• Extrait de page
⟨

Le lendemain, vers 7 heures, tous sont conduits à pied au camp annexe de Birkenau ; alors choisi pour mettre en œuvre la « solution finale » – le génocide des Juifs européens -, ce site en construction présente un contexte plus meurtrier pour tous les concentrationnaires. À leur arrivée, les “45000” sont répartis dans les Blocks 19 et 20 du secteur B-Ib, le premier créé.

Le 10 juillet, après l’appel général, ils subissent un bref interrogatoire d’identité qui parachève leur enregistrement et au cours duquel ils déclarent une profession (celle qu’ils exerçaient en dernier lieu ou une autre, supposée être plus “protectrice” dans le contexte du camp). Puis ils sont envoyés au travail dans différents Kommandos. L’ensemble des “45000” passent ainsi cinq jours à Birkenau.

⟩

• Tâche 1
Selon l'extrait de page, dans quels Blocks les “45000” sont-ils répartis à leur arrivée à Birkenau ?
• Tâche 2
Reproduisez à l'identique le passage de l'extrait de page qui va de « Le lendemain, vers » jusqu'à « jours à Birkenau. » inclus.

• Données fournies
⟨

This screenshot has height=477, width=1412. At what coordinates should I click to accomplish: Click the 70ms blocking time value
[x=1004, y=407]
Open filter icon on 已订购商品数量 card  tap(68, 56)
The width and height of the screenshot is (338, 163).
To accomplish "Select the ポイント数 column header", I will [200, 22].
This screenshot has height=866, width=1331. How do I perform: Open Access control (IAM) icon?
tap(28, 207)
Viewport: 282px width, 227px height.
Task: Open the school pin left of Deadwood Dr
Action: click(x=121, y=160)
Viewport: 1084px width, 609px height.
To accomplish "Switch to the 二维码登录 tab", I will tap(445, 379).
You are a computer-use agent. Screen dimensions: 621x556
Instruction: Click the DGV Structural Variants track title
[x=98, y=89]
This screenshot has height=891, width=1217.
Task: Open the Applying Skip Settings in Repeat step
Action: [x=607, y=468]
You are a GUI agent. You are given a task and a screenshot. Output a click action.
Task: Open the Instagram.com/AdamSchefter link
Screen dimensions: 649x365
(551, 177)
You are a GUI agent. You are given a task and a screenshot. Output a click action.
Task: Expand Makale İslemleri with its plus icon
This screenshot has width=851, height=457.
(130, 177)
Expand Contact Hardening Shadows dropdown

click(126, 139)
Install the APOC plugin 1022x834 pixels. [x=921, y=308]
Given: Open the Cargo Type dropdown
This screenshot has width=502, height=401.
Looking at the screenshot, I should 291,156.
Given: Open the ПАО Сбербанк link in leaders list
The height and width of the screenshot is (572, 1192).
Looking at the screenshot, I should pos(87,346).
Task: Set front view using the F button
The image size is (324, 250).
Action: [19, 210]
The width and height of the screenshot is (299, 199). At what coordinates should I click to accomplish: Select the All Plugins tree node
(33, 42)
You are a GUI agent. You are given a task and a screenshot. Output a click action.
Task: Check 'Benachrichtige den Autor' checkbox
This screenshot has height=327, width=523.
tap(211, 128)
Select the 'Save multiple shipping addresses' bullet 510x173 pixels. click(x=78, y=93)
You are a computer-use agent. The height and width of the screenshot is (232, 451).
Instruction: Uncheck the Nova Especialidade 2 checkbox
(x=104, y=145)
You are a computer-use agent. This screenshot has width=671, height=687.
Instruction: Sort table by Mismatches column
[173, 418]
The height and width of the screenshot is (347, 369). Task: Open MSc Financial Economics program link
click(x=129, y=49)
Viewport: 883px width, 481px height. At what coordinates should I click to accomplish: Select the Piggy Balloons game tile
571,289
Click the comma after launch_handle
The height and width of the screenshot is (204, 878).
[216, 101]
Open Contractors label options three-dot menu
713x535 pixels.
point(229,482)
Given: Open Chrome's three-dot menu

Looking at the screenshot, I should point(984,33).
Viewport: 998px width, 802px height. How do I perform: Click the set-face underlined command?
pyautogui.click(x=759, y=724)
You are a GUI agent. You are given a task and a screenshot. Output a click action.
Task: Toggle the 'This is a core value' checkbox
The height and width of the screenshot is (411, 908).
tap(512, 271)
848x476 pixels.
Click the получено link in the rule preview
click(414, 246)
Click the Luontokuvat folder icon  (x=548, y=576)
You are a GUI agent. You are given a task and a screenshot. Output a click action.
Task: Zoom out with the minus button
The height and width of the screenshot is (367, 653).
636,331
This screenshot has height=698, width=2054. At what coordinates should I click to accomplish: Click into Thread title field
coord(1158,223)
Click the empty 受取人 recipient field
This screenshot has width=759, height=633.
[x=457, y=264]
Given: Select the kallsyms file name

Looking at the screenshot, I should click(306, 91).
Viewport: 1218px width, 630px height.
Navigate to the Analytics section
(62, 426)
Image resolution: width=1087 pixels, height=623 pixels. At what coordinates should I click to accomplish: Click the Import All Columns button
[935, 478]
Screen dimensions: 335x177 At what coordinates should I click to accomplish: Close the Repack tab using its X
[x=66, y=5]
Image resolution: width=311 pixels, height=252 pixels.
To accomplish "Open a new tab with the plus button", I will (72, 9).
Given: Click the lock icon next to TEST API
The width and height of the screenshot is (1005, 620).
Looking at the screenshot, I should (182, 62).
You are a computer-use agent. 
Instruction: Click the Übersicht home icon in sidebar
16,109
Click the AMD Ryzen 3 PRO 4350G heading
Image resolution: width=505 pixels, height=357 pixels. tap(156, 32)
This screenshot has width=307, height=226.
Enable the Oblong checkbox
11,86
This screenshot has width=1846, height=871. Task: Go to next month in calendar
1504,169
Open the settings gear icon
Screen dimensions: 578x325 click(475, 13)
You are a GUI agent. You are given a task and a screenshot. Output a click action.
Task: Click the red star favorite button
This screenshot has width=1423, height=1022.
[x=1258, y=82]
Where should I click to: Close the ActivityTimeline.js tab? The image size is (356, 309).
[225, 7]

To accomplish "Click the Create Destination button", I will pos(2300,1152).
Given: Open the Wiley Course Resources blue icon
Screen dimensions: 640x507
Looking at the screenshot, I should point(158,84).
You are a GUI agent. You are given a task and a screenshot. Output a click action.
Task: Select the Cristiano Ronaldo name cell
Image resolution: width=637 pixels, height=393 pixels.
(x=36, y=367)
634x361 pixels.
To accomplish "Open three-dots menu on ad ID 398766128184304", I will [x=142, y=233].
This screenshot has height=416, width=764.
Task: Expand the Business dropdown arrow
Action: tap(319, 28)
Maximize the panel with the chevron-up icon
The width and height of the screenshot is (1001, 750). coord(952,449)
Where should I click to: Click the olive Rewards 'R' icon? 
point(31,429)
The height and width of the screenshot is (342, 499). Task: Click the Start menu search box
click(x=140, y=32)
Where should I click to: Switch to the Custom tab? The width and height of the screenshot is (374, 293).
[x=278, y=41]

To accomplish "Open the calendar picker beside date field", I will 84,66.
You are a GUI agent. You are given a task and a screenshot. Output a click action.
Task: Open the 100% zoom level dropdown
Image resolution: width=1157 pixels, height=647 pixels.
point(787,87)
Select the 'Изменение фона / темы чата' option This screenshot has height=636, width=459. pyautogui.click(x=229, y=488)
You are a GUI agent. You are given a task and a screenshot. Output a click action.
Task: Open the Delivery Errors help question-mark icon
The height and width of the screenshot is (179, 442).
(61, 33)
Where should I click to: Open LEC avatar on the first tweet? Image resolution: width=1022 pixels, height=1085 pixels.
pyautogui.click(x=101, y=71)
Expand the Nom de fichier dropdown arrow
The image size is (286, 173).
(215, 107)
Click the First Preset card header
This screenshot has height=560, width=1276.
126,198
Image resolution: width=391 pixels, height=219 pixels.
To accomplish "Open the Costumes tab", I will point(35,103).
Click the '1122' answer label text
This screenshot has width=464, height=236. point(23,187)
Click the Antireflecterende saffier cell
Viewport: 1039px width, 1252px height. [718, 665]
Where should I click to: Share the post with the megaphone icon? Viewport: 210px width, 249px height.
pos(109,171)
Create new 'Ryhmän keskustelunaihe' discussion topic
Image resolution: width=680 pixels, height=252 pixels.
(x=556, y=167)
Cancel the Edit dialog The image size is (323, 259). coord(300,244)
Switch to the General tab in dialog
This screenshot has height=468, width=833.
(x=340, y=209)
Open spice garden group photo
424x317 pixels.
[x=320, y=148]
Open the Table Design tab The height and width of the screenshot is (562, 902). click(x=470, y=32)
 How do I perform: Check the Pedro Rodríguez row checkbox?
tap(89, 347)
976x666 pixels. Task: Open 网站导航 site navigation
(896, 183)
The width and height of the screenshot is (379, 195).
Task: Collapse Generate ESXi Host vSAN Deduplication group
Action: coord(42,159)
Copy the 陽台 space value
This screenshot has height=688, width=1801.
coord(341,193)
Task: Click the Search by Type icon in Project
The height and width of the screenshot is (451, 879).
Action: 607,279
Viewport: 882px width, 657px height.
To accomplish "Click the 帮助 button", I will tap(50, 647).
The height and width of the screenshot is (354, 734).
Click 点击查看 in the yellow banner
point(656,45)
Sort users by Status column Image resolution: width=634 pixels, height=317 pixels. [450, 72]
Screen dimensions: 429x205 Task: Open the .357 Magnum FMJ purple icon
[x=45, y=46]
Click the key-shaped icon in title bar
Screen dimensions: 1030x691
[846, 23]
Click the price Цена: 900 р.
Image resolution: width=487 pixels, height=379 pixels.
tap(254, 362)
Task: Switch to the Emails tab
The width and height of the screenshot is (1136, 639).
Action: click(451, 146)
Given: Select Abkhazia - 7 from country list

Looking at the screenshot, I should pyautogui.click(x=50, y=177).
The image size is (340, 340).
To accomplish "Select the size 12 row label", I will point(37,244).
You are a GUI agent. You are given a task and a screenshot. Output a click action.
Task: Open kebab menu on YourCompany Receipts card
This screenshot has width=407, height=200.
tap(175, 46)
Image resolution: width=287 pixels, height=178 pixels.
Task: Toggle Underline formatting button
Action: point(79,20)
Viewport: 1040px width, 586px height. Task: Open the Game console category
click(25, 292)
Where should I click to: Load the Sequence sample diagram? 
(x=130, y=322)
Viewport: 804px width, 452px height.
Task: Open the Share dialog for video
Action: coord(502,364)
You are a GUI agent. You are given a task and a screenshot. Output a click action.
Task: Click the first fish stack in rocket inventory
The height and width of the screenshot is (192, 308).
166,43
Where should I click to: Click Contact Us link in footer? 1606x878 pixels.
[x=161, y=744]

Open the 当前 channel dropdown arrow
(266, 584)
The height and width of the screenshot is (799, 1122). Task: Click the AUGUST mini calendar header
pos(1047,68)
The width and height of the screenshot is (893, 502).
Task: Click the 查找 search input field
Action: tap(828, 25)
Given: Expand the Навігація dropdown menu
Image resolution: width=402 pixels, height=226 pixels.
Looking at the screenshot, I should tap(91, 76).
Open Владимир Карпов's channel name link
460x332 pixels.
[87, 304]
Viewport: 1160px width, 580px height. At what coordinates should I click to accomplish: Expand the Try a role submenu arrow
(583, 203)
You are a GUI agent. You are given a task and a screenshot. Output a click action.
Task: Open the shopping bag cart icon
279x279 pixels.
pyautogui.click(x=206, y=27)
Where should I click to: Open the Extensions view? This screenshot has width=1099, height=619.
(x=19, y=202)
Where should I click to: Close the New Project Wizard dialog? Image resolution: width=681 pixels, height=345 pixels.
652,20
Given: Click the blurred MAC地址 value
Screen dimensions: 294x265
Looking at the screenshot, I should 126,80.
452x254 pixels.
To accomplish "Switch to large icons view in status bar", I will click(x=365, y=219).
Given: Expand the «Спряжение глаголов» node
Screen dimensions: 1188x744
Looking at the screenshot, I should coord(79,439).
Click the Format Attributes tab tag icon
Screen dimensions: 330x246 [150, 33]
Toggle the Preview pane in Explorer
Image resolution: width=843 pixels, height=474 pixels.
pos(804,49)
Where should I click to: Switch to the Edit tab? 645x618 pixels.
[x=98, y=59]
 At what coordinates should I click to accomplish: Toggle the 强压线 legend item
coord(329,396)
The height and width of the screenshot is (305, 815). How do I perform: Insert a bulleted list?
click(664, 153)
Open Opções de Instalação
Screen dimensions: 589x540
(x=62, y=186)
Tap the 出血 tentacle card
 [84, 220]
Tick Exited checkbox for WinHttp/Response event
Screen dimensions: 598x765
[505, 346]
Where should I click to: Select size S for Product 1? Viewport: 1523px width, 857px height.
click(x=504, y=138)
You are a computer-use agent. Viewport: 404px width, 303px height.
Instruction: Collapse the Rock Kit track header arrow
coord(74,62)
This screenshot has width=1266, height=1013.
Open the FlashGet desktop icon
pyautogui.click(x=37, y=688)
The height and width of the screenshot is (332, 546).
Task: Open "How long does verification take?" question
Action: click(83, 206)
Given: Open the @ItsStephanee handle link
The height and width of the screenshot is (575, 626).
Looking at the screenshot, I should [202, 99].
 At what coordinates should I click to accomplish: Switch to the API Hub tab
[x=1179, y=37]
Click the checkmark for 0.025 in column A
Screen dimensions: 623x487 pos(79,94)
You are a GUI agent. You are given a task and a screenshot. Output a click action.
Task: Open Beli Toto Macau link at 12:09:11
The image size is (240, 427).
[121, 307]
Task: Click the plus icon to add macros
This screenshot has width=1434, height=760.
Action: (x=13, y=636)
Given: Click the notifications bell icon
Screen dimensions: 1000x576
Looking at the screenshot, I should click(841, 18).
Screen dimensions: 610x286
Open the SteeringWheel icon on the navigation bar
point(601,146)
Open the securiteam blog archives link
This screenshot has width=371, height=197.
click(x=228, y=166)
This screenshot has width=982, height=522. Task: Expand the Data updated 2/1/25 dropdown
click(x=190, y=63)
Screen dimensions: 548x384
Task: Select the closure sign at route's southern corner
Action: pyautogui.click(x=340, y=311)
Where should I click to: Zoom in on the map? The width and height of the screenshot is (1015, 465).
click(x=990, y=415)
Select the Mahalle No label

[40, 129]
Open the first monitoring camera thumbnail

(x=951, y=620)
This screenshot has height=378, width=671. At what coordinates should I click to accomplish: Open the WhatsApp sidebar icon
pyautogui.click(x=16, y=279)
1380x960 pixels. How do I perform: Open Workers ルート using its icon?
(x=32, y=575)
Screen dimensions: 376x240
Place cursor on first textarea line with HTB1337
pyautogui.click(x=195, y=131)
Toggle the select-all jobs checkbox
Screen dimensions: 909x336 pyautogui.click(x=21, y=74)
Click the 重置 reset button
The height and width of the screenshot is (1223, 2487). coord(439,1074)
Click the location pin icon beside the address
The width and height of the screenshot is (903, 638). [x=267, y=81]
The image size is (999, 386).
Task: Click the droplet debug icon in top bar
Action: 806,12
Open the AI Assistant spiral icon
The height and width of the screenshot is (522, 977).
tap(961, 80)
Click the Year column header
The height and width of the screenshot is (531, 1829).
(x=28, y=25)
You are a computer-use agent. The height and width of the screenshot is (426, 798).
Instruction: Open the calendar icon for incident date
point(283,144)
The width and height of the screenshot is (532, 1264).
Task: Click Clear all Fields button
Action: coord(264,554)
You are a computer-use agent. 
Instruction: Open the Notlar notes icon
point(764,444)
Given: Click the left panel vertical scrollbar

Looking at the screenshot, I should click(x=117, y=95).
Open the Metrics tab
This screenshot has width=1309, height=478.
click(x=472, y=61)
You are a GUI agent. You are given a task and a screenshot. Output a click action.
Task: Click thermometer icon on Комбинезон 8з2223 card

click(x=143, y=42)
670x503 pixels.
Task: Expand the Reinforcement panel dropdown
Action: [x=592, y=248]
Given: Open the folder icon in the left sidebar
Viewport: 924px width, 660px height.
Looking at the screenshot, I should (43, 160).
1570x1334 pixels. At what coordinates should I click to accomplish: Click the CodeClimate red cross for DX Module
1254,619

⟩

• Corrigé 1
Dans les Blocks 19 et 20 du secteur B-Ib.

• Corrigé 2
Le lendemain, vers 7 heures, tous sont conduits à pied au camp annexe de Birkenau ; alors choisi pour mettre en œuvre la « solution finale » – le génocide des Juifs européens -, ce site en construction présente un contexte plus meurtrier pour tous les concentrationnaires. À leur arrivée, les “45000” sont répartis dans les Blocks 19 et 20 du secteur B-Ib, le premier créé.

Le 10 juillet, après l’appel général, ils subissent un bref interrogatoire d’identité qui parachève leur enregistrement et au cours duquel ils déclarent une profession (celle qu’ils exerçaient en dernier lieu ou une autre, supposée être plus “protectrice” dans le contexte du camp). Puis ils sont envoyés au travail dans différents Kommandos. L’ensemble des “45000” passent ainsi cinq jours à Birkenau.